MediaTek Dimensity 9400 will have the biggest die size with over 30 billion transistors
MediaTek is working diligently on its upcoming chipset, and the efforts seem to be visible. According to reports, the Dimensity 9400 will have a die size measuring dimensions of 150mm², which is even bigger than NVIDIA’s GT 1030, which measures 74mm². This gives the chipset the largest die size to date on a smartphone chipset, and it’s intriguing to say that being a smartphone chipset, it is very close to a desktop chipset in terms of die size.
Increasing the chipset’s die size is expensive, but it does have its own set of advantages. For example, the chipset can accommodate more transistors, a higher cache, and a bigger neural processing unit.
The Dimensity 9400, owing to the larger die size, will have over 30 billion transistors. This is 32% higher than the total of 22.7 billion transistors found on the Dimensity 9300.

(Saved data entries)

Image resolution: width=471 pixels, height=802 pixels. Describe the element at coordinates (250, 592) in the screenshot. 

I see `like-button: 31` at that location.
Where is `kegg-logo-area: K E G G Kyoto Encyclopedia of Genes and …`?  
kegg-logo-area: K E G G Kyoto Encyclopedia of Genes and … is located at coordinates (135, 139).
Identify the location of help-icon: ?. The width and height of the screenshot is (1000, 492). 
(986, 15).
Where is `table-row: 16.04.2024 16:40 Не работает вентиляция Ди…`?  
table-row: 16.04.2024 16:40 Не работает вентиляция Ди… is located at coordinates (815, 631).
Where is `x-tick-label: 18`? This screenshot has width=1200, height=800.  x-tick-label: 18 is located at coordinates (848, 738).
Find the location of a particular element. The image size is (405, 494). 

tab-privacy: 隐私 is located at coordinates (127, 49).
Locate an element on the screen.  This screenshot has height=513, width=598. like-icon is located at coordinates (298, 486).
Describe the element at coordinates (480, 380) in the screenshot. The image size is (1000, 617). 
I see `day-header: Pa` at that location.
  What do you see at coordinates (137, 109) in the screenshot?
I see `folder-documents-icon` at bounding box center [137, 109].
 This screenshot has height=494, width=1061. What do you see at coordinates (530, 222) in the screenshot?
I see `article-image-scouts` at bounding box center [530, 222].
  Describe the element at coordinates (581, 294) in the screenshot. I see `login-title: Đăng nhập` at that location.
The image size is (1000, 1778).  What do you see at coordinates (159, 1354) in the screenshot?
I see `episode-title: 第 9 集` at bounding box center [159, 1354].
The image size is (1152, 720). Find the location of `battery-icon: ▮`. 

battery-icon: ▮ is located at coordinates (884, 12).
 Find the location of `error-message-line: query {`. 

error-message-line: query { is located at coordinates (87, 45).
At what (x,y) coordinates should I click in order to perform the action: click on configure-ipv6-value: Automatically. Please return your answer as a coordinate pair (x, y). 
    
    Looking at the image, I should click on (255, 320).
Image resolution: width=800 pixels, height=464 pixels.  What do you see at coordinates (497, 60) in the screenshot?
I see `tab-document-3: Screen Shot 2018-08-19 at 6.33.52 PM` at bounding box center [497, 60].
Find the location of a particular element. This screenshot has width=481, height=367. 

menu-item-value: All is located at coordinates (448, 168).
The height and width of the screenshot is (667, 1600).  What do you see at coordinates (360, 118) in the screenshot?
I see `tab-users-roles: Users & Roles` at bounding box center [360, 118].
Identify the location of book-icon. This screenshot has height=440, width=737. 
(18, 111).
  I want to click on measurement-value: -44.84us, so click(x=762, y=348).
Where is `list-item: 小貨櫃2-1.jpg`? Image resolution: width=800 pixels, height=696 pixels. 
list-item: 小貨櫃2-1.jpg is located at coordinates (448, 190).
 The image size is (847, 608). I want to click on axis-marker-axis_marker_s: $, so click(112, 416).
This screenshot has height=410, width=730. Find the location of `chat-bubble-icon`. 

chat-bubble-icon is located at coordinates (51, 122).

### Tasks
**1)** Answer these questions using the Dimensity 9400 article:
(a) What die size is reported for the Dimensity 9400?
(b) What is the die size of NVIDIA's GT 1030?
(c) How many transistors does the Dimensity 9300 have in total?
**2)** Carry on the article about MediaTek's Dimensity 9400 chipset from the point where it stops.
This material has no connection to the chipset article.

### Answers to the exercise
**1)**
(a) 150mm²
(b) 74mm²
(c) 22.7 billion

**2)**
A Bigger die size may cause overheating and other issues
Well, having a bigger die size for a chipset is not all rosy for the MediaTek Dimensity 9400. It can add several additional manufacturing-related costs to the chipset, which would possibly end up giving it the title of MediaTek’s most expensive smartphone chip. On top of this, it is going to build it on a TSMC 3nm fabrication process, and therefore, expecting the chip to be cheaper would be completely pointless.
To add further, there have been reports that the Dimensity 9400 may heat up as it prioritizes the raw performance cores over ARM’s power efficiency cores. This is usually the case with almost all of the chipsets having higher-clocked CPUs. It’s likely not the die size to blame. The heating could be due to the ARM’s Cortex X5 CPU and we should not draw any final conclusion before the commercial release of the chipset.